I need a speedometer cable BAD. I found one on ebay for a decent price, however there are 2 different lengths.. one is 59" and the other one is 86". Why would there be 2 different-length cables with a difference of 27"??? I would go rip my busted cable out and measure it, but its raining. Anyone else have a good speedo cable they'd want to sell?


----------



## AZ-ZBum (Nov 21, 2004)

84-86 analog = speedometer cable runs from transmission to instrument cluster.
84-89 digital = speedometer cable runs from transmission to sensor mounted on passenger strut tower.
87-89 analog = speed sensor mounted on transmission.


----------



## EdwoodCA (Feb 1, 2006)

AZ-ZBum: thanks for the breakdown on years/cables.


Questions re: the digital dash cable:

Same cable for manual and auto trannys, I assume?

Since it goes from the sensor to the tranny... is there a 2nd cable from the sensor to the dash, or is it "fly-by-wire"?

Thanks for any answers in advance.


----------



## AZ-ZBum (Nov 21, 2004)

yes. Same cable auto or manual. But the speedometer pinion gear assembly is different.

The speed sensor converts it to an electronic signal. It's carried by wires from wherever that sensor is.


----------



## EdwoodCA (Feb 1, 2006)

AZ-ZBum said:


> yes. Same cable auto or manual. But the speedometer pinion gear assembly is different.
> 
> The speed sensor converts it to an electronic signal. It's carried by wires from wherever that sensor is.

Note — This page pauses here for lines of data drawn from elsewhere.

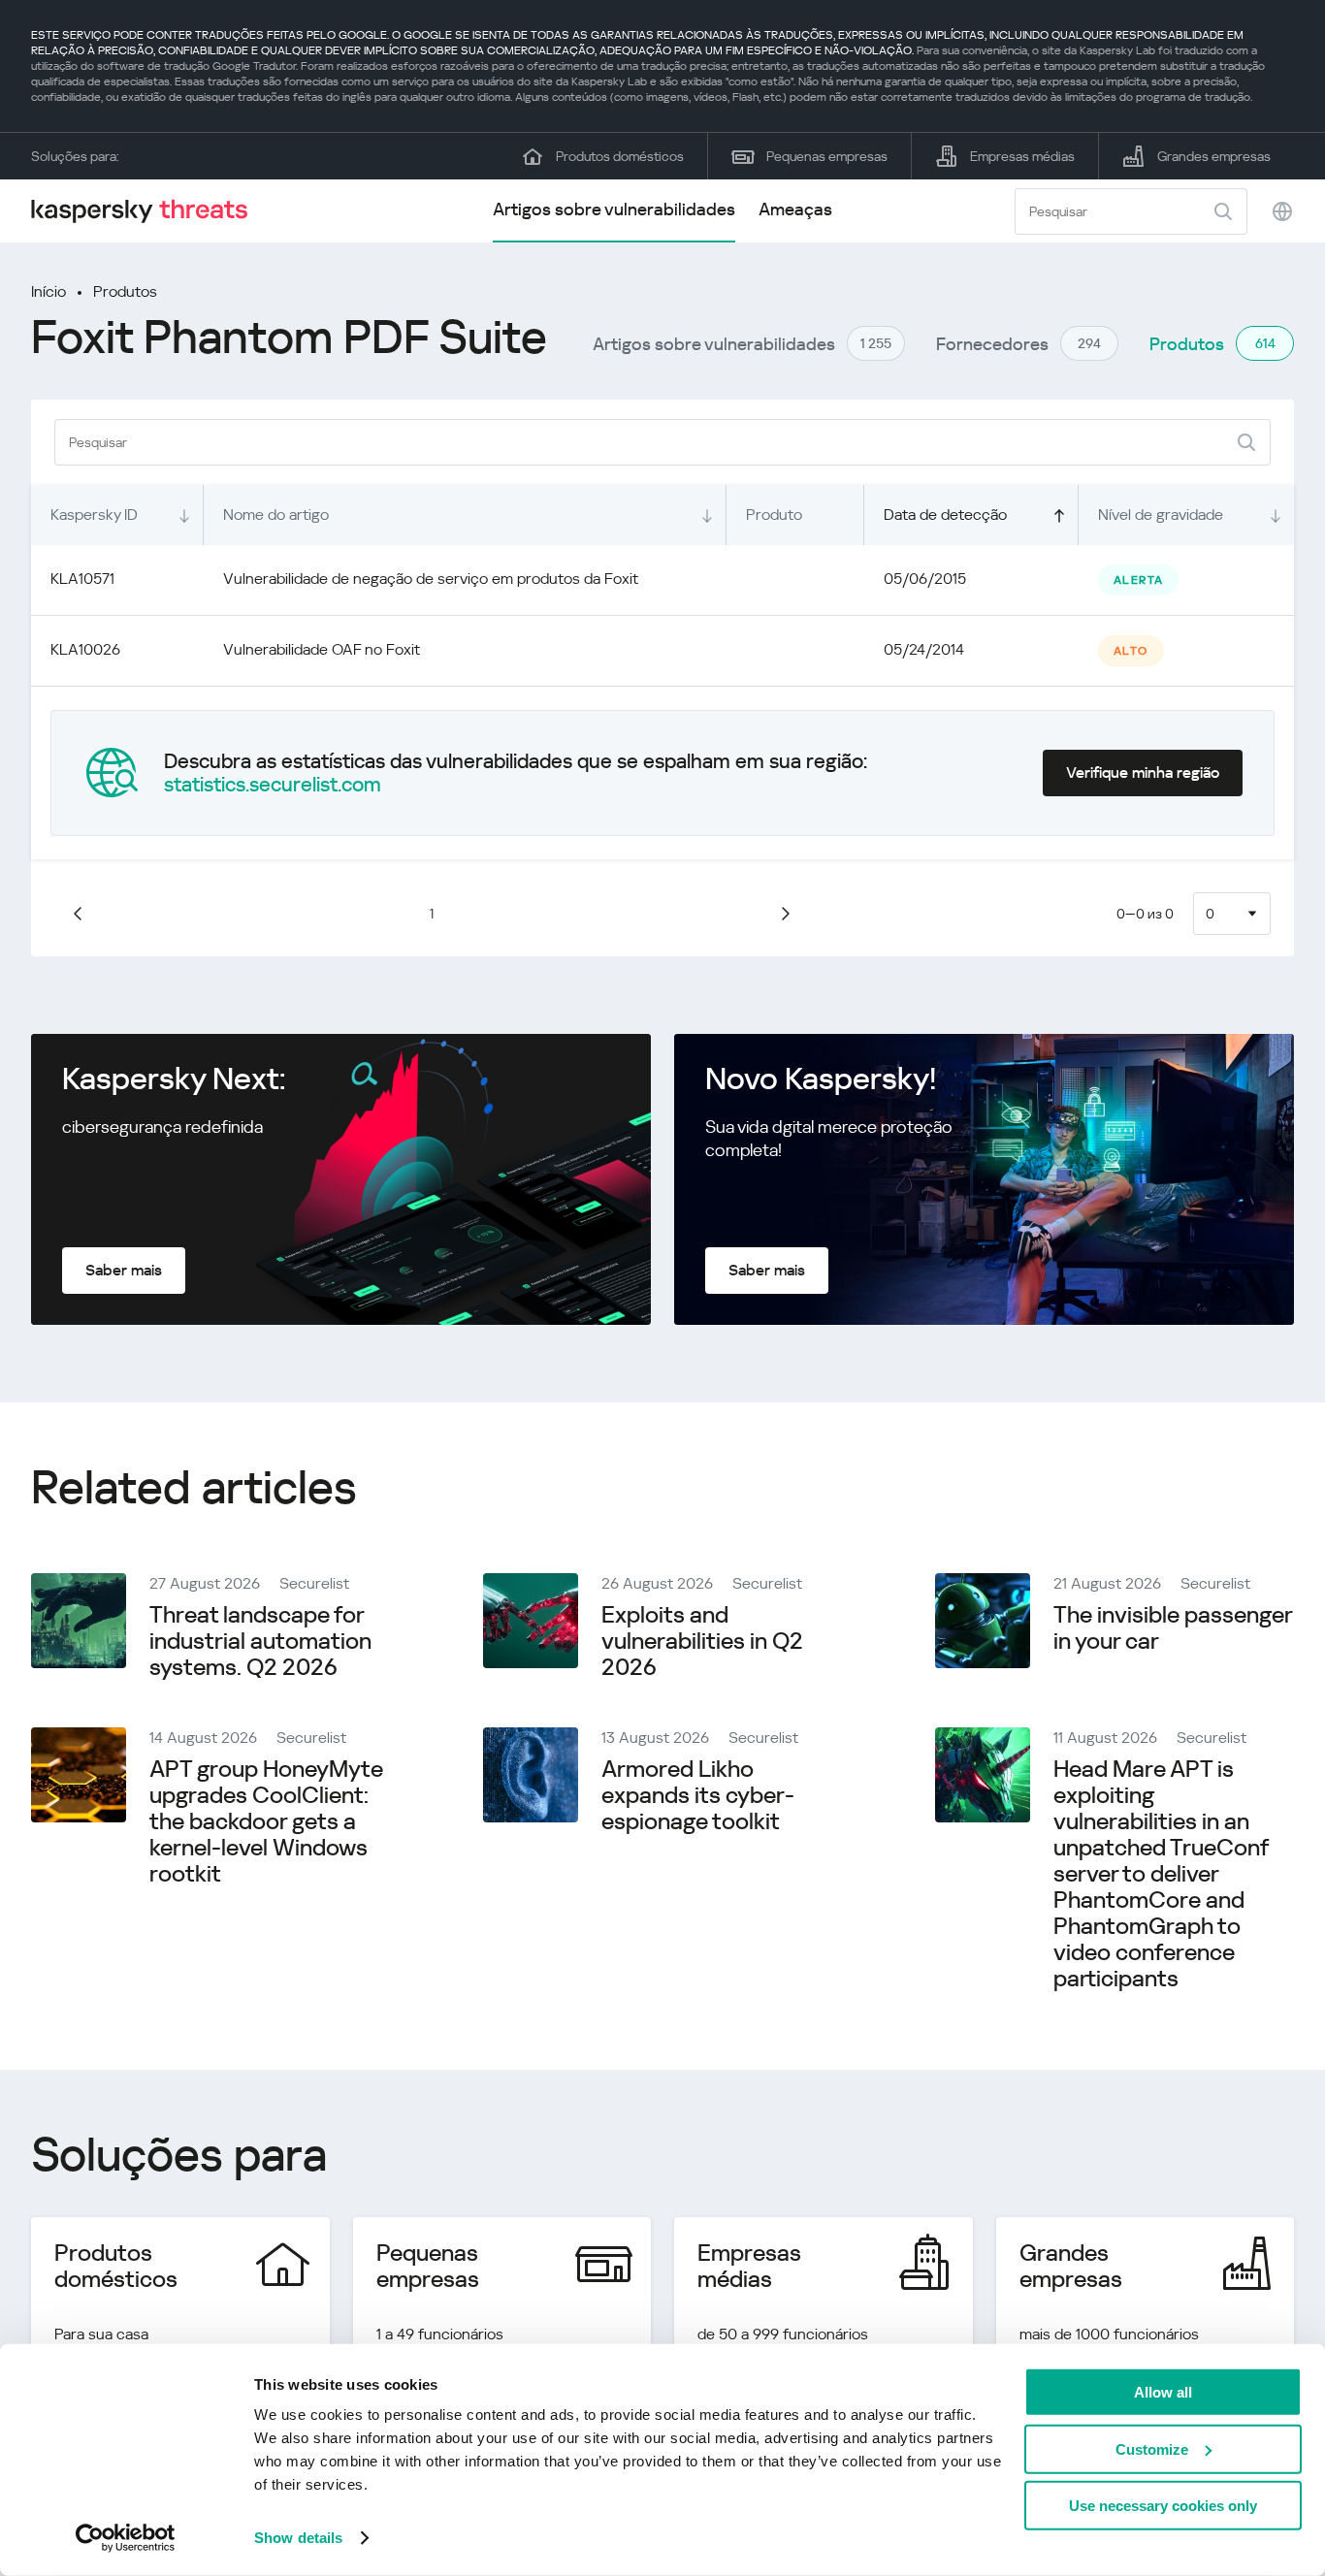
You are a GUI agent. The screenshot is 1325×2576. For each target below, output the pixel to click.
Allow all (1163, 2392)
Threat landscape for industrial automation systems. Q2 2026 (260, 1641)
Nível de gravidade (1160, 514)
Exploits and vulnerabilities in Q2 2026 (702, 1641)
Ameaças (795, 209)
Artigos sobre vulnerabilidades (614, 209)
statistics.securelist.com (272, 784)
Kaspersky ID (94, 514)
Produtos (125, 291)
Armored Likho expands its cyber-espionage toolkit (697, 1795)
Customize (1151, 2448)
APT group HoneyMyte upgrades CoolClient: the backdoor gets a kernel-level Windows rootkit (266, 1821)
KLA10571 (82, 578)
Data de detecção (945, 514)
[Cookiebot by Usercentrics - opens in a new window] (125, 2538)
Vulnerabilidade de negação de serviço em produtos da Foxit (430, 578)
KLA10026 (85, 649)
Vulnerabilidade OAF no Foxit (321, 649)
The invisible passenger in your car (1172, 1628)
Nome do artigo (276, 514)
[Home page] (147, 211)
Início (48, 291)
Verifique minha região (1142, 772)
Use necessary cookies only (1163, 2505)
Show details (298, 2537)
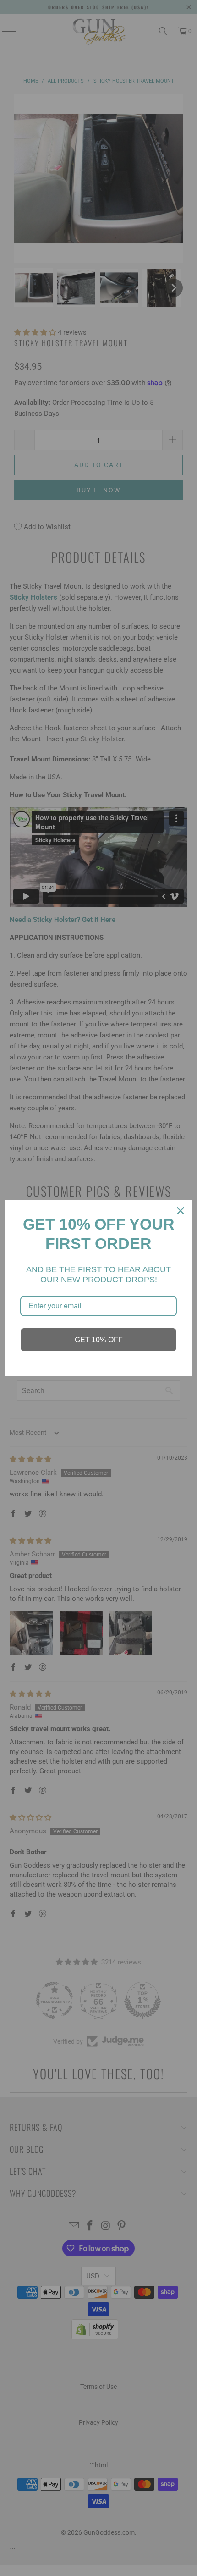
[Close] (181, 1211)
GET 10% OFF (99, 1340)
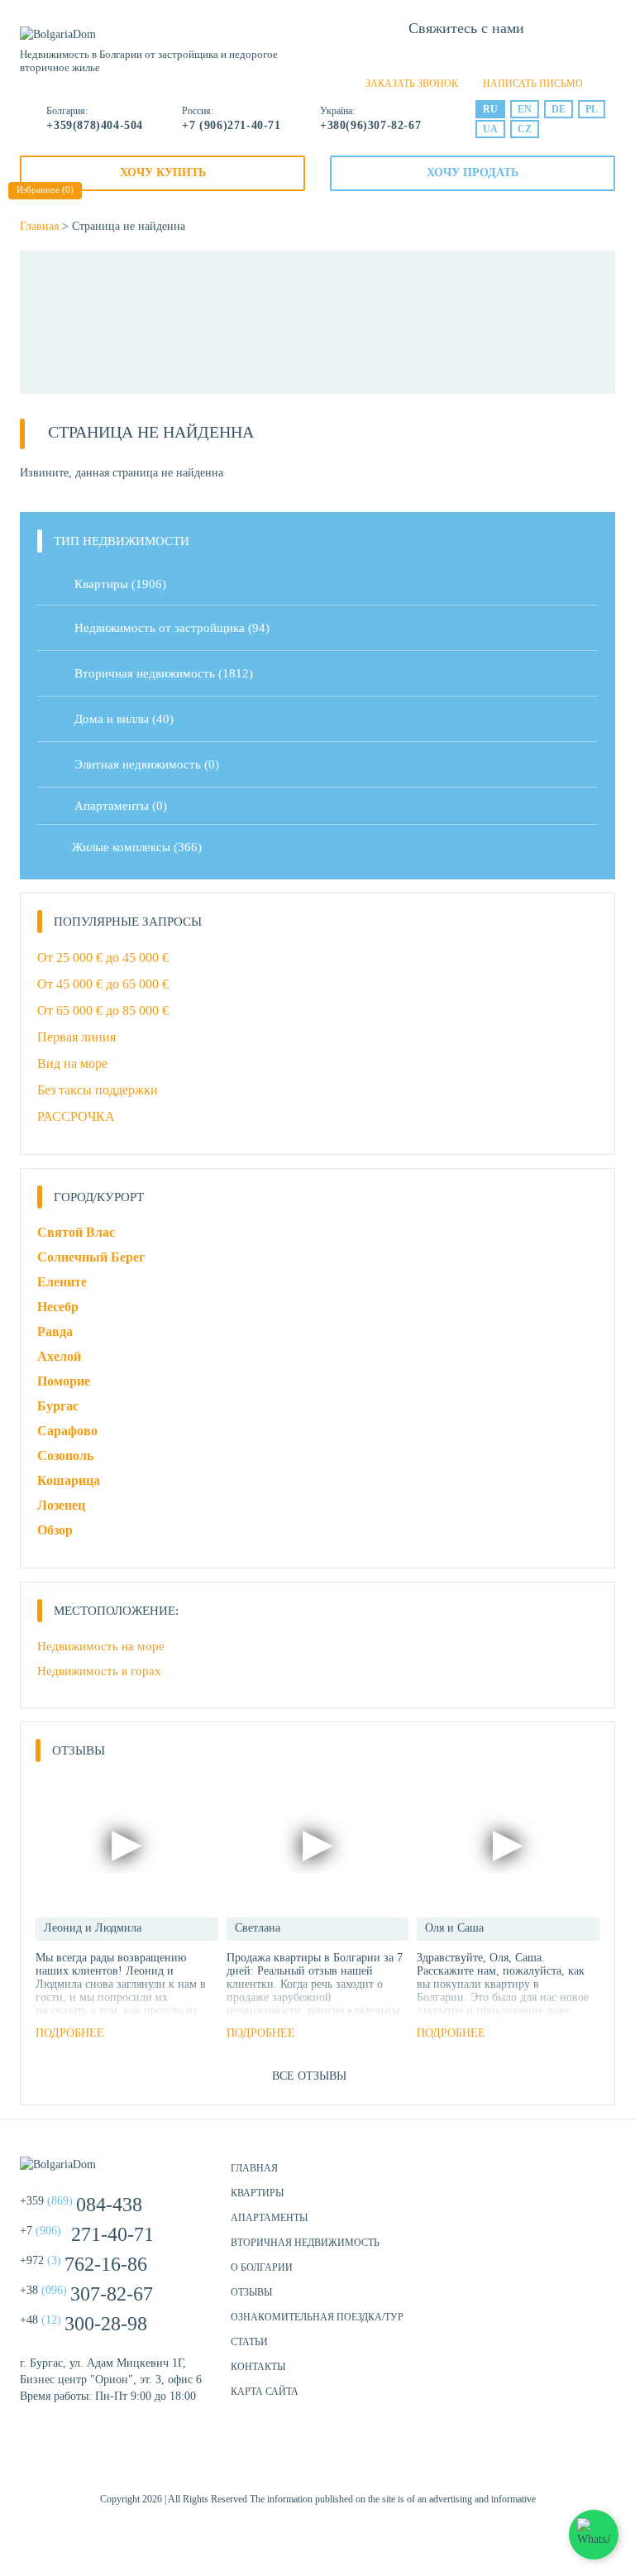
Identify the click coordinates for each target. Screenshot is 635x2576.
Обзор (55, 1530)
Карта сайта (264, 2391)
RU (490, 109)
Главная (39, 226)
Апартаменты (120, 805)
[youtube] (358, 2461)
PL (591, 109)
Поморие (63, 1381)
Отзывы (251, 2292)
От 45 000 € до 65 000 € (103, 984)
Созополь (65, 1455)
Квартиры (120, 584)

Thanks a ton. I've got an '88 Turbo AT with digital dash, and I can get a cable from an '85 NA 5spd with digital.


----------



## AZ-ZBum (Nov 21, 2004)

Should work just fine.


----------



## keebler (Feb 4, 2006)

If anyone has a "Spare" cable for an 85 300ZX, N/A ,5 Speed ,Analog... Ill pay fair value for it....if its in good order....

Thanks,
Keeb~


----------